For the following and preceding axes we need to define some helper methods for moving to the following or preceding node in document order:

  final def followingAxis = iterate(followingOpt)(_.followingOpt)

  final def followingOpt: Option[NodeLoc] =
    downOpt(0) orElse rightOutOpt

  private final def rightOutOpt: Option[NodeLoc] =
    rightOpt orElse upOpt.flatMap(_.rightOutOpt)

  final def precedingAxis = iterate(precedingOpt)(_.precedingOpt)

  final def precedingOpt: Option[NodeLoc] =
    leftOpt.map(n => n.downLastTransitiveOpt.getOrElse(n)) orElse upOpt

  private final def downLastTransitiveOpt: Option[NodeLoc] =
    downLastOpt.flatMap(_.downLastTransitiveOpt)

  final def downLastOpt = {
    val ch = node.child
    if(ch.isEmpty) None
    else Some(NodeLoc(ch.head, Hole(ch.reverse.toList.tail, this, Nil)))
  }

And finally the trivial self axis:

  final def selfAxis = Iterator.single(this)

Methods \ and \\ for finding all child or descendant elements with a given name can be defined by filtering the child and descendant axes:

  final def \ (Name: String) =
    for(n @ NodeLoc(Elem(_, Name, _, _, _*), _) <- childAxis) yield n

  final def \\ (Name: String) =
    for(n @ NodeLoc(Elem(_, Name, _, _, _*), _) <- descendantAxis) yield n

You can find the complete source code, including more convenience methods and a short demo here.

New ScalaQuery Features

Monday, December 21st, 2009

It’s been almost 3 months since my last summary of new features in ScalaQuery. I implemented some important changes in the following weeks but I only had little time to work on ScalaQuery after my extended one-month vacation ended in October.

Build system

Builds against newer versions of Scala 2.8 have been going well thanks to sbt 0.6 which separates the Scala version used by the build system from the version used by the project being built. You need to use at least version 0.6.7 of the new xsbt launcher to build ScalaQuery. Other dependencies are downloaded automatically by sbt. I wrote an implementation of sbt’s test interface for JUnit which you can find here (binaries are here on scala-tools.org). It allows you to run ScalaQuery’s JUnit test cases from sbt with the test command.

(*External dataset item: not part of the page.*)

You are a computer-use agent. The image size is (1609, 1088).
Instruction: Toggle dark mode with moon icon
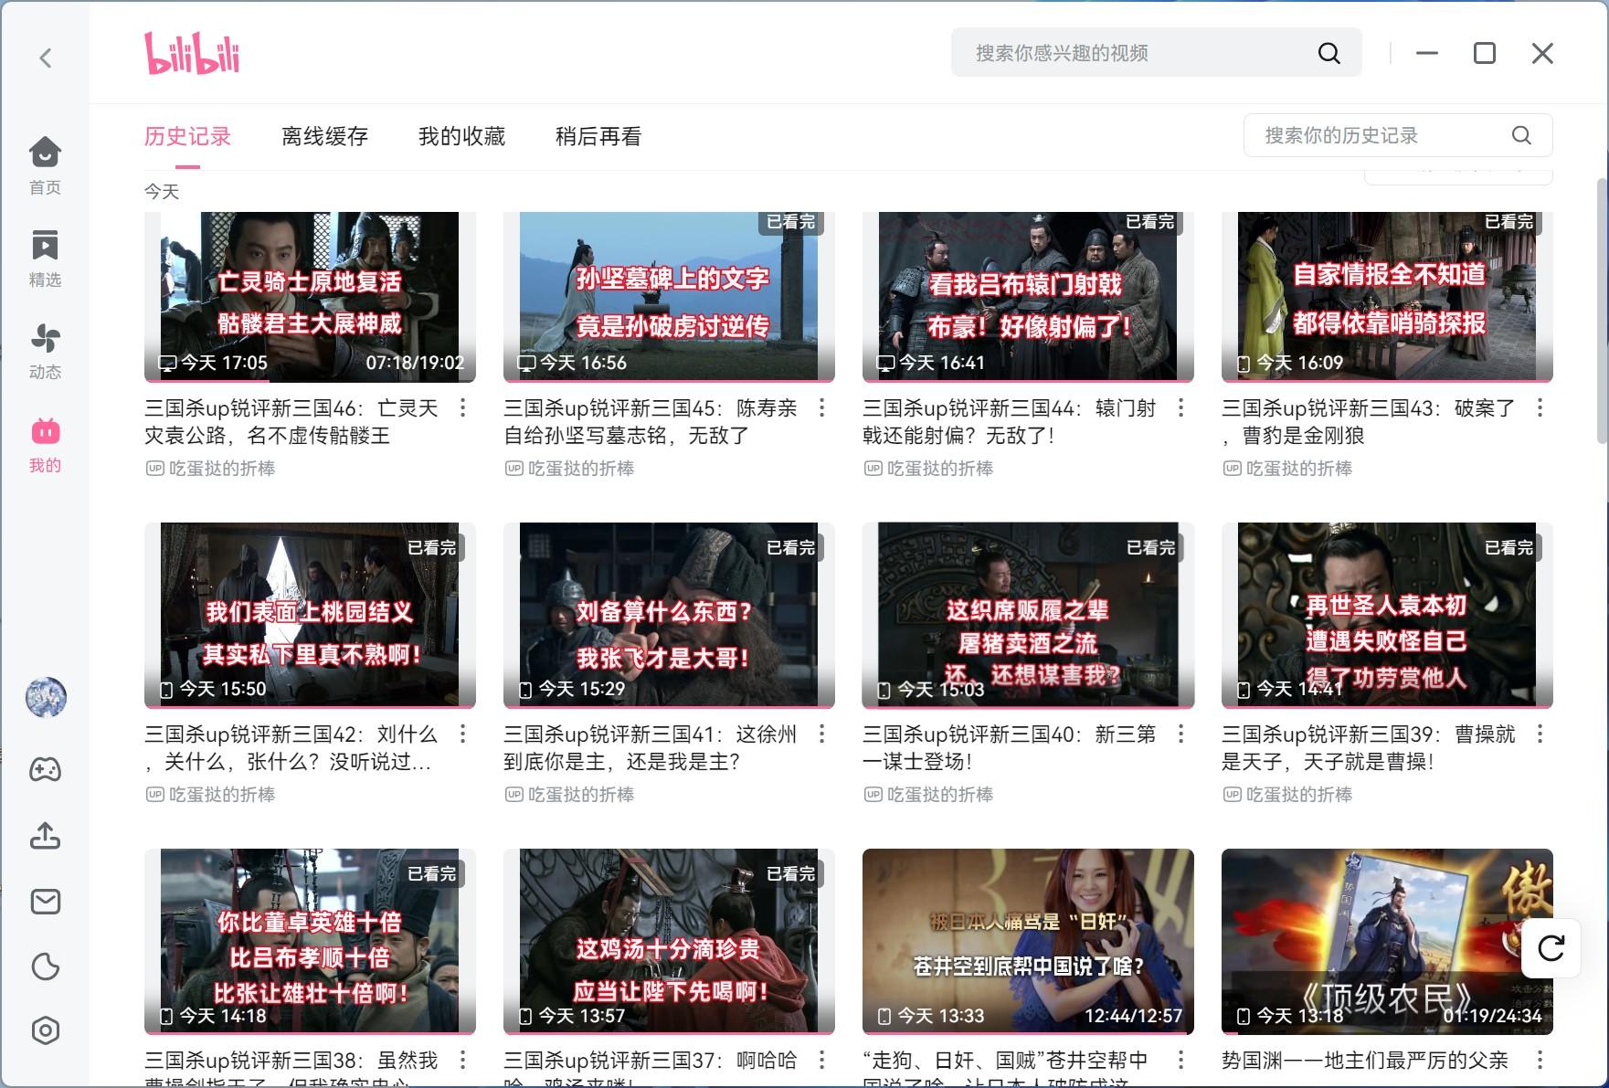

All published artifacts now contain the Scala version in the artifact ID. You can find the latest ScalaQuery snapshot in scala-tools.org’s snapshots repository as:

groupId:
com.novocode
artifactId:
scala-query_2.8.0.Beta1-RC4
version:
1.0.0-SNAPSHOT

JDBC escape syntax

ScalaQuery now uses JDBC escape syntax and scalar functions where possible for better portability between DB engines:

  • String column concatenation (with the ++ operator) and the startsWith and endsWith methods on String columns have been moved up to BasicProfile.
  • Escape characters for LIKE expressions are added to the queries.
  • You can add other functions to be called with the {fn ...} syntax through SimpleScalarFunction() and SimpleScalarFunction.nullary().
  • Various scalar functions are supported: CONVERT, USER, DATABASE, CURDATE, CURTIME, PI, MOD, ABS, CEILING, FLOOR, SIGN, DEGREES, RADIANS, IFNULL, UCASE, LCASE, LTRIM, RTRIM.
  • Literals for Date, Time and Timestamp values use the JDBC escape syntax.
  • Explicit inner, left outer, right outer and full outer joins are supported. For example:
  val q = for {
    Join(c,p) <- Categories innerJoin Posts on (_.id is _.category)
    _ <- Query orderBy p.id
  } yield p.id ~ c.id ~ c.name ~ p.title

Complex inserts

Queries and columns can now be inserted into tables (using SQL’s INSERT...SELECT syntax). This allows you to use scalar functions when inserting individual records and to copy data produced by a query. For example:

  val q2 = for(s <- Src1 if s.id <= 2) yield s
  Dst2.insert(q2)

Various changes

  • String columns are created as VARCHAR(254) by default (except in H2 where no size is needed).
  • The operators === and != can be used instead of is and isNot. They have the proper precedence when used with other operators like && and ||.